Stenhouse led only 22 laps, but won the Dollar General 300 NASCAR Nationwide race in Joliet Saturday, overtaking Elliott Sadler for the NNS points lead. Stenhouse, the defending NNS champion, leads the standings by nine over Sadler.
Kyle Busch led 50 laps but finished second and Austin Dillon was third, followed by Brad Keselowski and Paul Menard to round out the top five.
“In this business and in this sport, anything can change at any time,” Stenhouse said. “You have to keep your guard up and keep not making mistakes. We overcame the mistakes we had today on pit road with the wrong adjustment and a stalled car [coming out of a pit stop].”
The victory was Stenhouse’s fifth of the season, and the first for a Jack Roush-owned car at Chicagoland Speedway in any of NASCAR’s three series.
And it capped a huge weekend for Stenhouse. Roush announced Friday that Stenhouse was going to drive the No. 17 Sprint Cup car for Roush-Fenway Racing on a full-time basis in 2013, and that Best Buy was going to be a primary sponsor. Stenhouse will, though, run a Cup race at Dover Sept. 30.
“If we felt like running a Cup race would distract us, we wouldn’t do it,” Stenhouse said. “I just like track time. It doesn’t matter in what type of car it is.”
This time the roles were reversed for Sadler and Stenhouse. In the July STP 300 at Chicagoland, Stenhouse led a whopping 135 laps only to lose to Sadler on a late restart.

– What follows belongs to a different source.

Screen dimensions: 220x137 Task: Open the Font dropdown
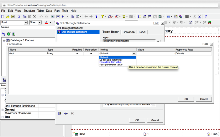coord(26,23)
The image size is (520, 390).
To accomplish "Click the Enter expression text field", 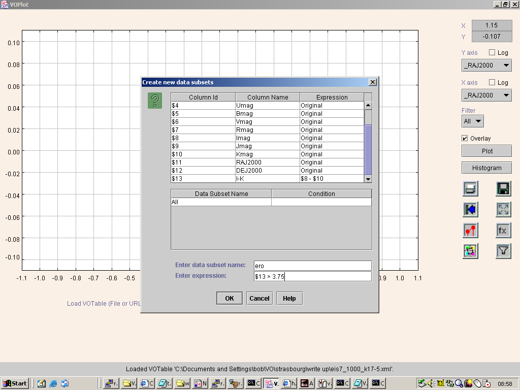I will pos(312,277).
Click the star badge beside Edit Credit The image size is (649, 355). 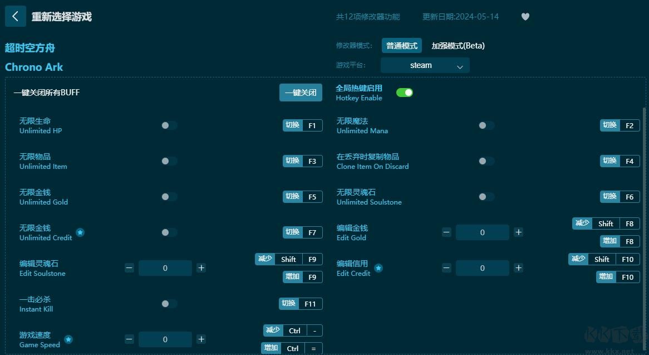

With that victory, Sadler retained his position atop the point standings.
But now Sadler is looking up at Stenhouse with Dillon creeping up 25 points behind him.
Sadler was only one point ahead of Stenhouse going into the race, and was up by as much as eight in the points standings with 29 laps to go. But Sadler led only three laps and finished eighth.
“We were playing catch up after our right-front tire came apart and we got a little loose there at the end,” Sadler said. “I don’t know what adjustments we made at the end. The pit stops were great but we made the car too loose at the end and that tire threw us for a loop.”
Sadler announced earlier this month that he was leaving Richard Childress Racing at the end of the season, but did not give a reason for wanting to make the change.
So it may not have been a surprise when teammate Austin Dillon heard on his radio, “You do not help that No. 2 car [Sadler’s] today.”
It wasn’t Childress, who is also Dillon’s grandfather, making the directive but crew chief Danny Stockman.
“That wasn’t R.C.,” Dillon said. “It’s just racing hard for the championship. We were racing hard by Sam [Hornish Jr.] and that’s all it is. Everybody is worked up about it and we both want to win and beat [Stenhouse]. We didn’t help each other at all today. It’s just part of the game, I guess.”